What needs to be done: Scanning the entries below, copy every line that contains the word "description".

(Dataset entries)
***
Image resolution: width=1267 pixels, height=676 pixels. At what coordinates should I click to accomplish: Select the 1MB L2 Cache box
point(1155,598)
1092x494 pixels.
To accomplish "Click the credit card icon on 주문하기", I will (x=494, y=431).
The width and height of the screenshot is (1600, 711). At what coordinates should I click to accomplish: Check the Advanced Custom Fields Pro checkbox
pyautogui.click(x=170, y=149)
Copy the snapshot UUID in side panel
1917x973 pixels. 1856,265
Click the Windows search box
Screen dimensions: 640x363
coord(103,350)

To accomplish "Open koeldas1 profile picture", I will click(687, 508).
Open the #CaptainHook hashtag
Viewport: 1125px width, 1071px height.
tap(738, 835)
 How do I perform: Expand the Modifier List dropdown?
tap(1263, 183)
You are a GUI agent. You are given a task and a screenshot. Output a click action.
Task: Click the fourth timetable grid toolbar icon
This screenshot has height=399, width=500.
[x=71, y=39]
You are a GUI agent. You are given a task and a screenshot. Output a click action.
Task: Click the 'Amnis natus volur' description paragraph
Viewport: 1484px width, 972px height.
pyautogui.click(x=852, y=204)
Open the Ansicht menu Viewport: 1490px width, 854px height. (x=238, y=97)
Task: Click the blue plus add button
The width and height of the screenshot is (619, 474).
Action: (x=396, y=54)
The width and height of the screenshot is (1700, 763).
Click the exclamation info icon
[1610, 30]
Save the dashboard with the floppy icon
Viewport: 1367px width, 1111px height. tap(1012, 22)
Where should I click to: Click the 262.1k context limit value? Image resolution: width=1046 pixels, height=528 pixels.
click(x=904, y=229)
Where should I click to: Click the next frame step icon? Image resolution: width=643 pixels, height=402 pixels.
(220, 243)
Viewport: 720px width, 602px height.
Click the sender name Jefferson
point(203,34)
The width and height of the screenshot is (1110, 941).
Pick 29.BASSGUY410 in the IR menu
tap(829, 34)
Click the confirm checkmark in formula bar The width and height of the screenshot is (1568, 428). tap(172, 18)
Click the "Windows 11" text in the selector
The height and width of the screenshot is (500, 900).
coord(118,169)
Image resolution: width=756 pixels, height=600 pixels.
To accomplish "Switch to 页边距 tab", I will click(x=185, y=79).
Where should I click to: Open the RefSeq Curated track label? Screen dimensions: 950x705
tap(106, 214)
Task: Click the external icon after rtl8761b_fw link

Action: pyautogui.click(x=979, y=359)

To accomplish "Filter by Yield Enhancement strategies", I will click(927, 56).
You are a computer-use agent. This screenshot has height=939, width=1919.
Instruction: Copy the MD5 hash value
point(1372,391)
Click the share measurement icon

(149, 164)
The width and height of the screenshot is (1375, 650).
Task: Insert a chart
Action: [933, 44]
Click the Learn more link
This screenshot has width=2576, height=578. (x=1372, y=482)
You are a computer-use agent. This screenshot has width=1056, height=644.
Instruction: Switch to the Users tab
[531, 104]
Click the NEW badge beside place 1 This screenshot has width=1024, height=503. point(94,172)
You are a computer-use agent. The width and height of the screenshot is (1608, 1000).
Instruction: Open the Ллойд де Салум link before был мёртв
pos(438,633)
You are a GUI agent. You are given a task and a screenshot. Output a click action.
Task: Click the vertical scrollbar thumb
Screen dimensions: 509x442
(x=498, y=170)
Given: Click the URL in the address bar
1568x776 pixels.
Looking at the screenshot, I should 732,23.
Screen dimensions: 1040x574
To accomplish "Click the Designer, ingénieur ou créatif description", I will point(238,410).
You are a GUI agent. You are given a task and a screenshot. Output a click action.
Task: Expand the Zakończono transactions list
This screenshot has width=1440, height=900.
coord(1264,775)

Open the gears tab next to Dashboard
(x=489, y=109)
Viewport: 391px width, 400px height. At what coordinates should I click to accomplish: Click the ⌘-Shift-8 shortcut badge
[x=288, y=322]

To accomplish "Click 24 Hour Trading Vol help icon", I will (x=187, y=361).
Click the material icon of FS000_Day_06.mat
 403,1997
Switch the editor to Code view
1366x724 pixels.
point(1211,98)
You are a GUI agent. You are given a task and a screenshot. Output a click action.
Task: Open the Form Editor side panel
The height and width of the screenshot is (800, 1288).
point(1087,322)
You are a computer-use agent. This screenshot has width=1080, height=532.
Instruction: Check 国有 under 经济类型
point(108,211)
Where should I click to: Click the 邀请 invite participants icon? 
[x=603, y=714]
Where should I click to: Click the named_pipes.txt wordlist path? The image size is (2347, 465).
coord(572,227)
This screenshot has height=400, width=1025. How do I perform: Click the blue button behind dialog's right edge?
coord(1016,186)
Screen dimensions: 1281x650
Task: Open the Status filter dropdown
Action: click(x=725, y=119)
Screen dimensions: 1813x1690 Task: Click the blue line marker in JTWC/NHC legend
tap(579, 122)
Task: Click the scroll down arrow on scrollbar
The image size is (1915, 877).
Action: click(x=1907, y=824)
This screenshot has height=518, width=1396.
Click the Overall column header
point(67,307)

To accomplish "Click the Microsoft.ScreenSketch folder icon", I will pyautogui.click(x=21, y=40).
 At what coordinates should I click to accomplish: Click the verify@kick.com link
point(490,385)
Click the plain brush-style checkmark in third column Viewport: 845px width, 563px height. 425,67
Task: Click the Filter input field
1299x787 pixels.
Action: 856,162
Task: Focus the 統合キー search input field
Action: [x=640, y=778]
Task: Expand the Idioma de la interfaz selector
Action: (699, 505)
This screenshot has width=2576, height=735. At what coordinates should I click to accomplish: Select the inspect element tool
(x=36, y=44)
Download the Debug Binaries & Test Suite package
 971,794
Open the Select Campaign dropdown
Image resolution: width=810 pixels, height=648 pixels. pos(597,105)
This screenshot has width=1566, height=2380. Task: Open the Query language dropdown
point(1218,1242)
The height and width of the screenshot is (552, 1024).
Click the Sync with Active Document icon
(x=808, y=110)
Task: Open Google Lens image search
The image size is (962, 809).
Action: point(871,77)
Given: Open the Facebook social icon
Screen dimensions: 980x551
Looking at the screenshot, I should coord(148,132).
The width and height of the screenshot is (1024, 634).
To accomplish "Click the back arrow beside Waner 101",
***
Answer to this problem:
Task: Click the 'Amnis natus volur' description paragraph
To accomplish "Click the Designer, ingénieur ou créatif description", I will point(238,410).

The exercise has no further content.